On Seditious Cities

The big word these days seems to be ‘sedition’. In India, the right wing political organisations and a part of the national media are asking for ‘sedition’ charges to be clamped on Syed Ali Shah Geelani and Arundhati Roy in the context of an apparently anti-national speech at a meeting on justice for Kashmir, while a Fox News editorial argues for WikiLeaks to be declared an ‘enemy combatant’ so as to allow for ‘non-judicial action’ against it. ‘Sedition’ is not only about words, or suggestions for political collaboration, or whistle-blowing. It is also about seditious dressing, seditious culture, seditious movements, and of course seditious cities.

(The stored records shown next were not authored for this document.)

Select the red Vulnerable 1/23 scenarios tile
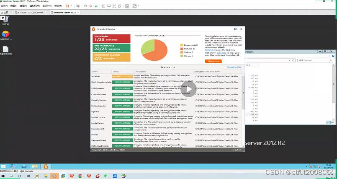This screenshot has width=337, height=179. click(x=111, y=38)
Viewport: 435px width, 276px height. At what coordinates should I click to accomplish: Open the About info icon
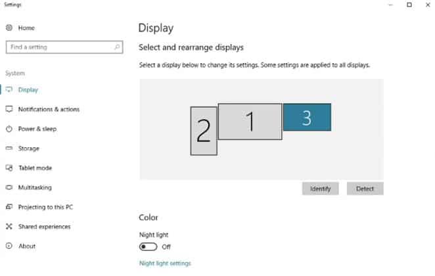pyautogui.click(x=9, y=246)
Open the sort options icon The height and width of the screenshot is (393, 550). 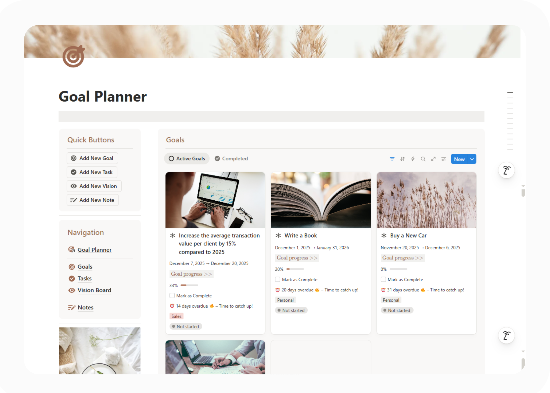[402, 159]
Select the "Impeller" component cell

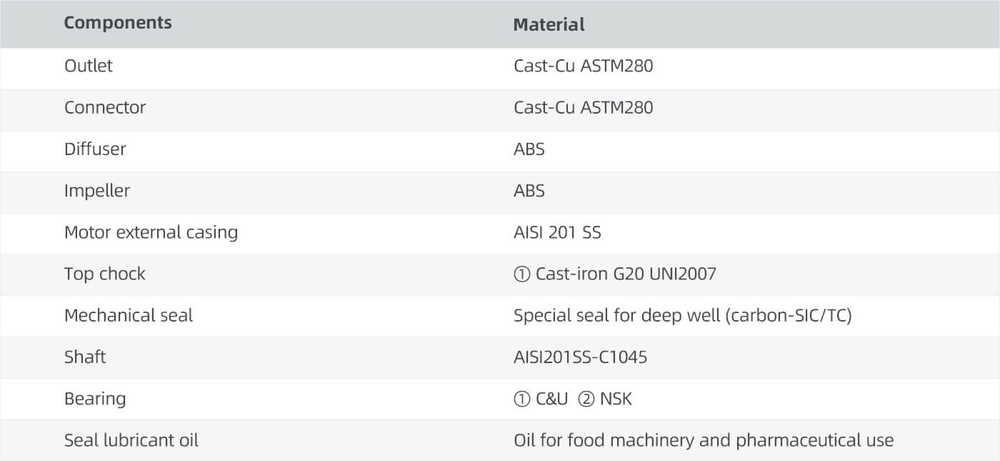click(x=97, y=191)
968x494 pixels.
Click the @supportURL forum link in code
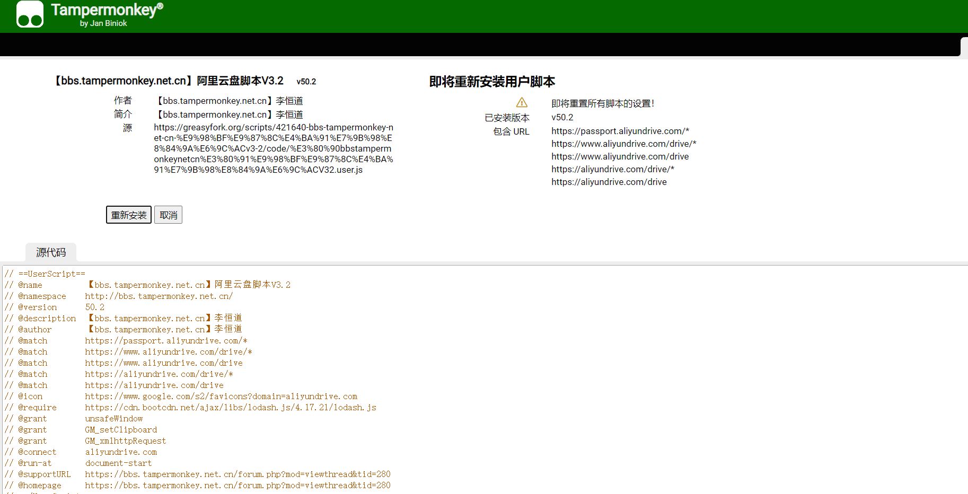click(x=237, y=474)
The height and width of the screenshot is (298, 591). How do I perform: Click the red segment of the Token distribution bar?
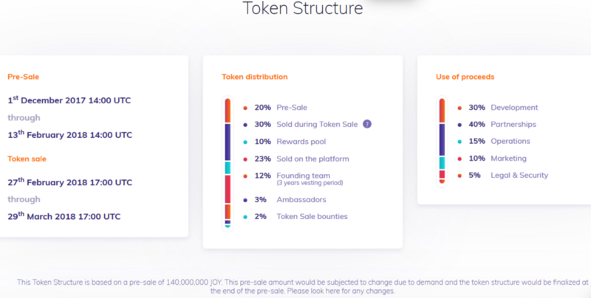pos(228,189)
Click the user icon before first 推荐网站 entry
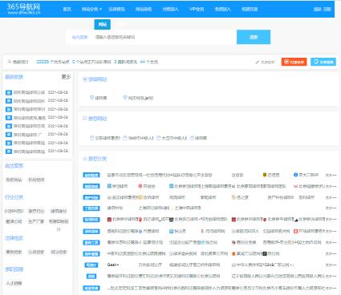The width and height of the screenshot is (341, 295). click(x=91, y=138)
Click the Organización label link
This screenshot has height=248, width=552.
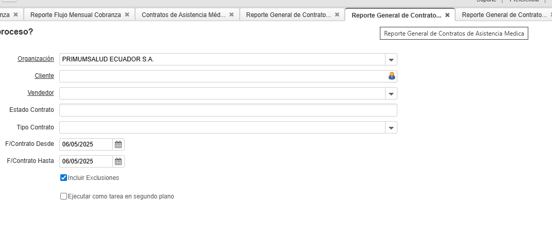(x=36, y=59)
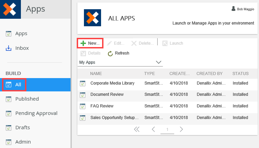Sort by the NAME column header

tap(96, 73)
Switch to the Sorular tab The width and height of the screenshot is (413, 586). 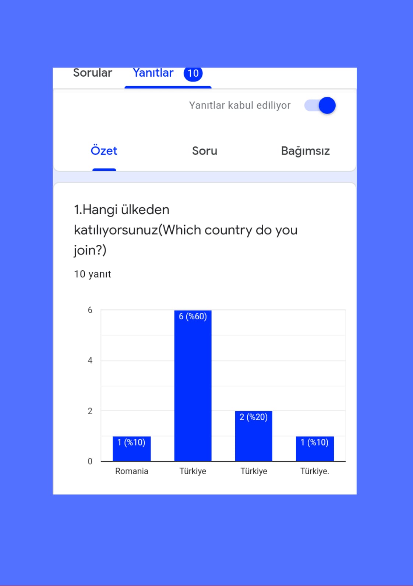tap(93, 73)
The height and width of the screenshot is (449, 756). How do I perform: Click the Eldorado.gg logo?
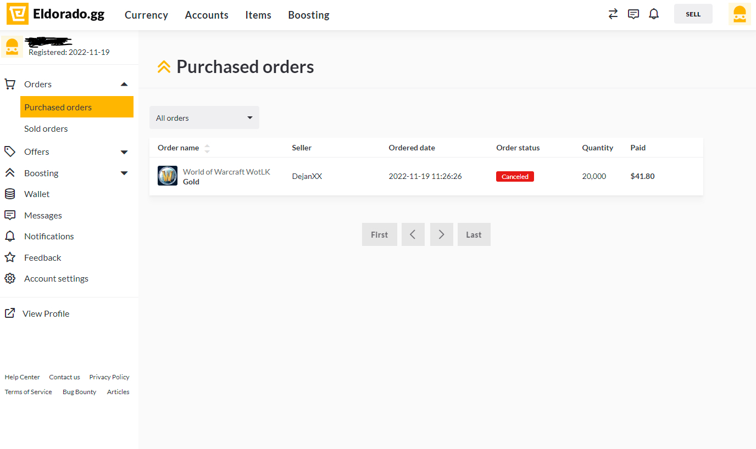[x=55, y=14]
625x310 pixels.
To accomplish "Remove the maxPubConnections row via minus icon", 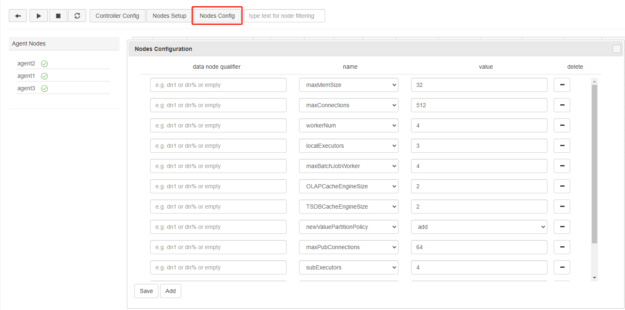I will point(562,247).
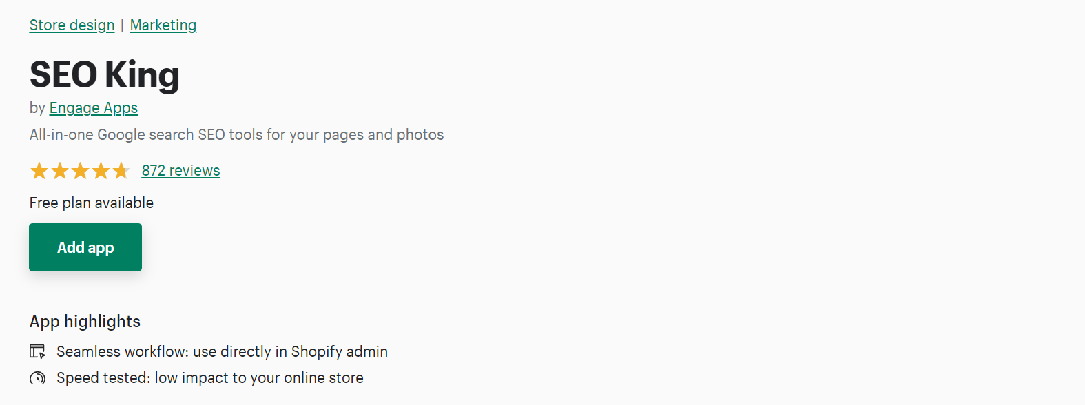1085x405 pixels.
Task: Open the 872 reviews link
Action: tap(180, 171)
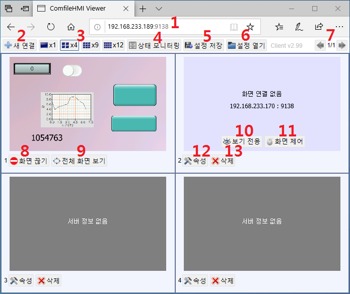The width and height of the screenshot is (350, 294).
Task: Open 속성 properties for panel 2
Action: (x=195, y=161)
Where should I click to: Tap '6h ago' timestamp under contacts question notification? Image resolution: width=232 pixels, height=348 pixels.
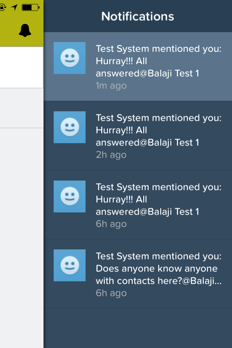click(x=111, y=293)
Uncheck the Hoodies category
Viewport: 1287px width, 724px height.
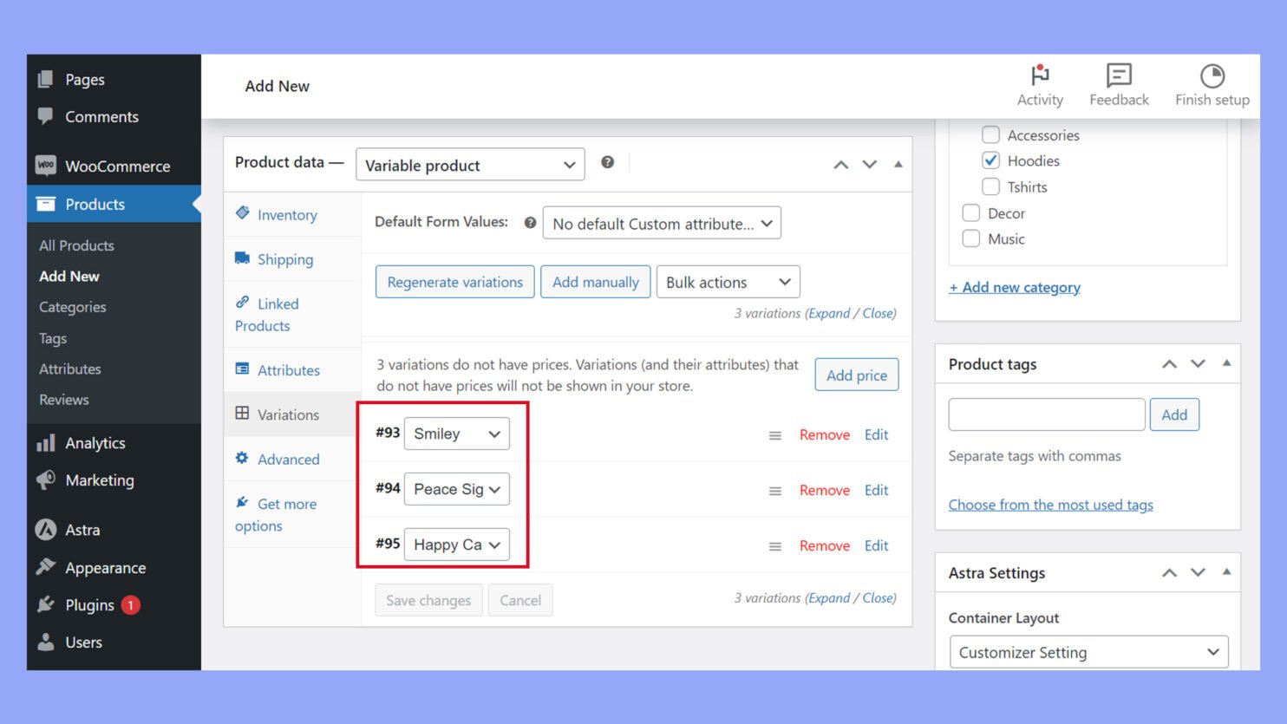click(990, 160)
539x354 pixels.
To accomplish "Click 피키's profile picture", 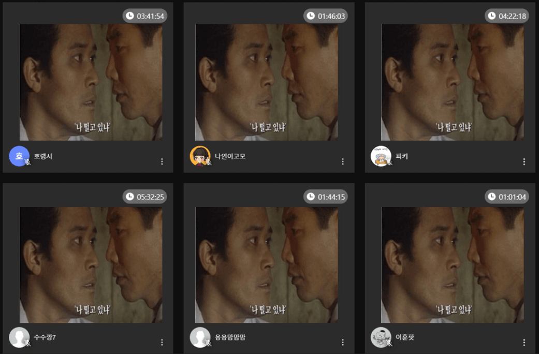I will click(381, 156).
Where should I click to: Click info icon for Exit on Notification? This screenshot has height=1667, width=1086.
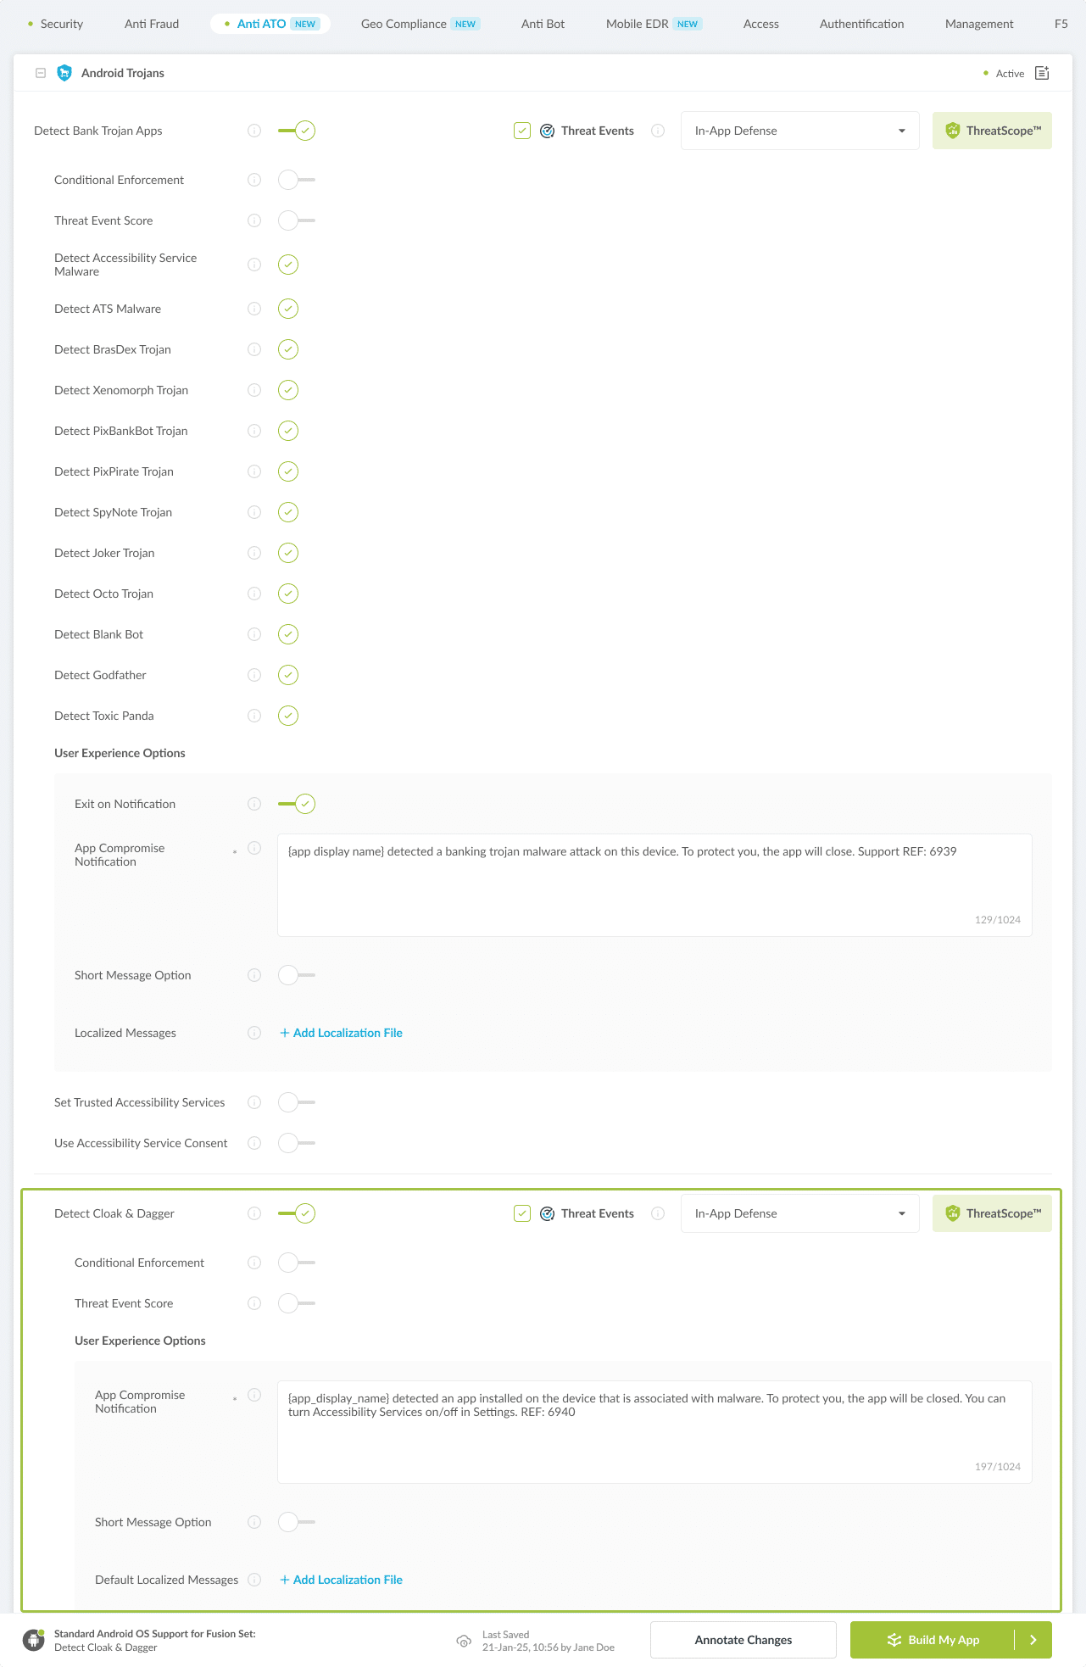pos(254,804)
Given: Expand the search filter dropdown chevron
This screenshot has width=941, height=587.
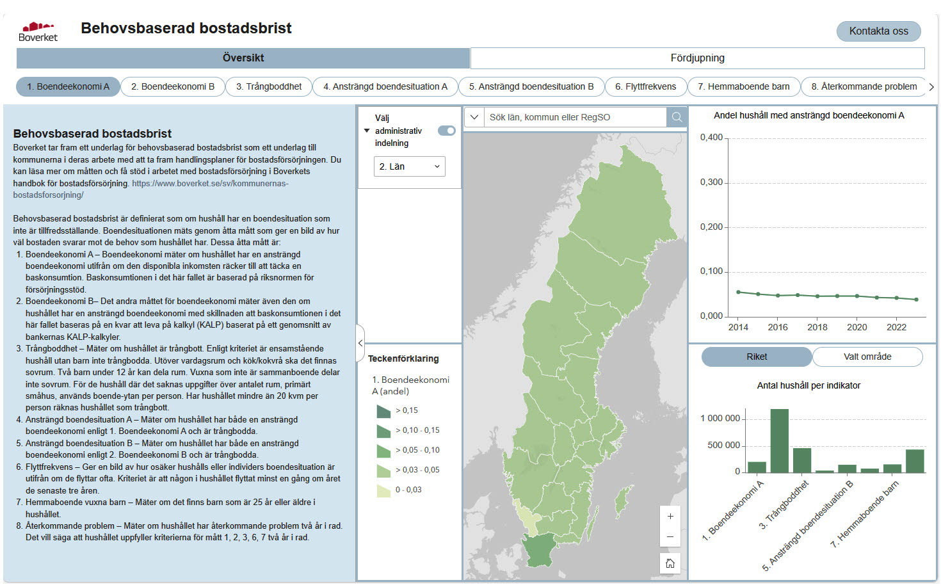Looking at the screenshot, I should 474,117.

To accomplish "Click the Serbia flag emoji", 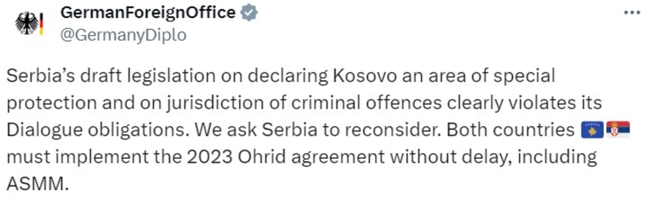I will 618,129.
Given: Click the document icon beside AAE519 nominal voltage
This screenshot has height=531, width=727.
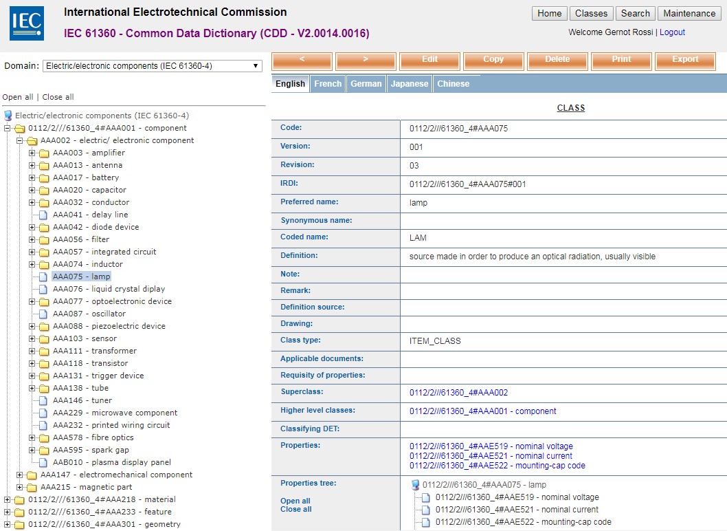Looking at the screenshot, I should 427,497.
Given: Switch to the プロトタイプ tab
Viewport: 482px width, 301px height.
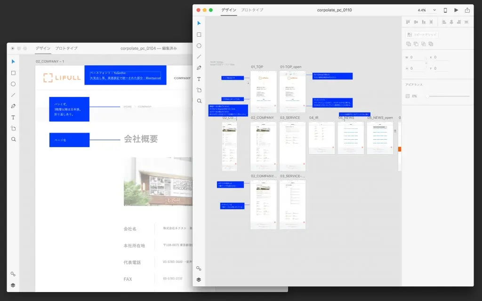Looking at the screenshot, I should click(x=251, y=9).

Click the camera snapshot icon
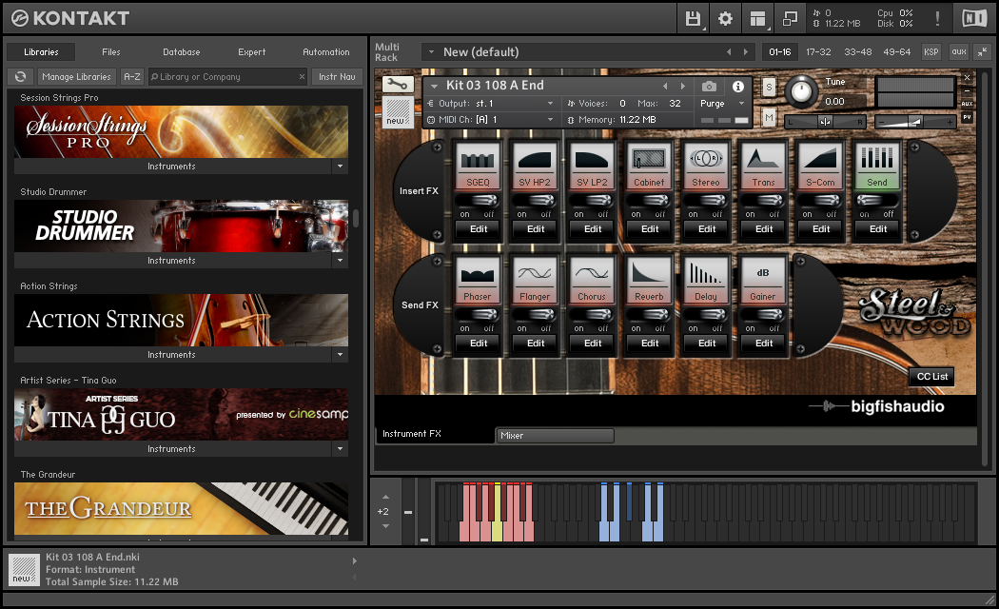(709, 87)
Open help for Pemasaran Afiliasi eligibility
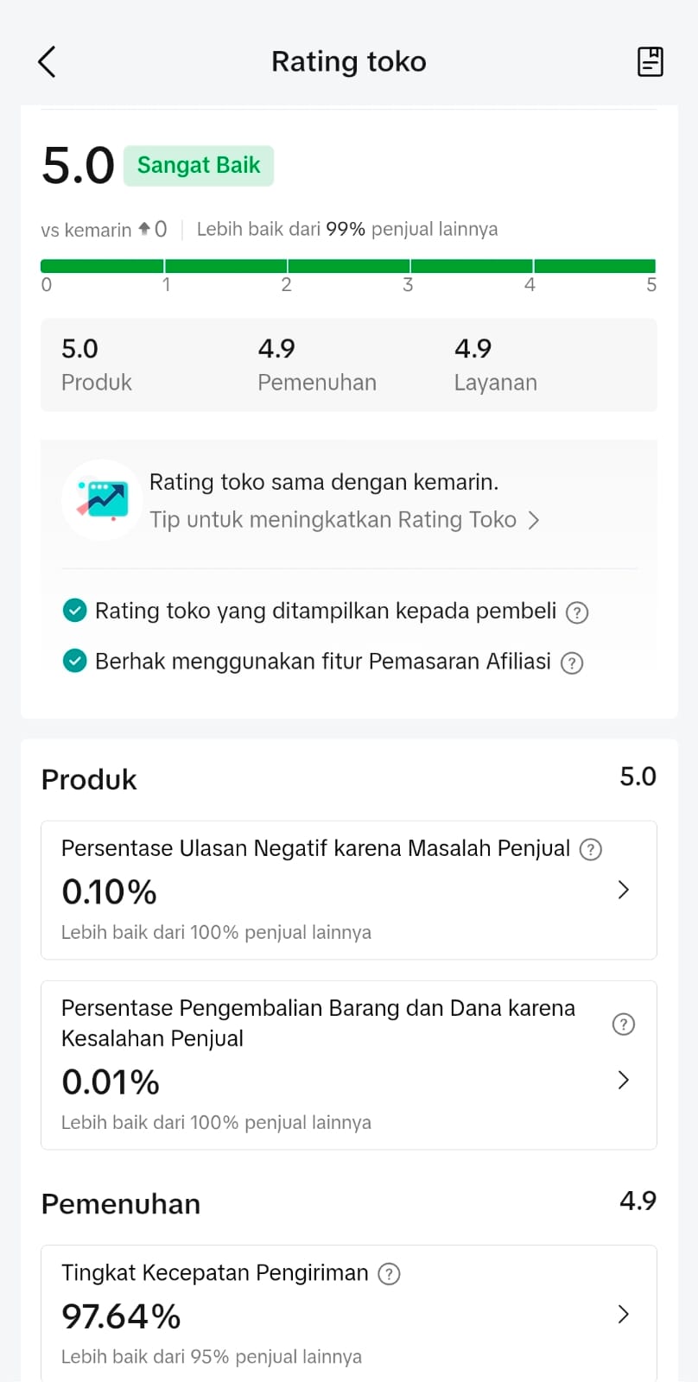This screenshot has height=1382, width=698. [x=572, y=662]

Photo: ‘Bornschein’ (Flickr)

What are ‘seditious cities’? These are cities which disrupt the ‘order’. Including both the built places and the adapted/claimed places. But what if the ‘order’ does not provide a city spacious enough for us to live? Can not we make our own spaces in the city? It is precisely this kind of space-making (slums, re claiming vacant plots and buildings etc.) that gets branded as seditious because it disrupts the ‘order’ of the city. Eyal Weizman, a scholar of city building as/and oppressive strategies, turned the debate upside down with a call for an International Humanitarian Law governing and punishing architects and planners for producing built environments that oppress human lives. While Weizman focuses on extreme urban situations in Iraq and Palestine, the critique is equally valid for everyday urban conflict zones — from Stuttgart to Srinagar. He recently spoke in the Frieze Art Fair held in London, podcast of which can be downloaded from here.

Photo: Burhaan Kinu (Flickr)

The present discussion on ‘sedition’ in India, has thrown up an unlikely name — Mahatma Gandhi. On 18th March 1922 he appeared at the District Court in Ahmedabad for “bringing or attempting to excite disaffection towards His Majesty’s Government established by law in British India”. And this is what he had to say in his (and that of Shankarlal Banker, publisher of a magazine where Gandhi’s articles were published) defence:

“I wanted to avoid violence. Non-violence is the first article of my faith (…) But I had to make my choice. I had either to submit to a system which I considered had done an irreparable harm to my country, or incur the risk of the mad fury of my people (if I had not written those articles…). I am here, therefore, to invite and cheerfully submit to the highest penalty that can be inflicted upon me for what (that is ‘sedition’) in law is a deliberate crime, and what appears to me to be the highest duty of a citizen.”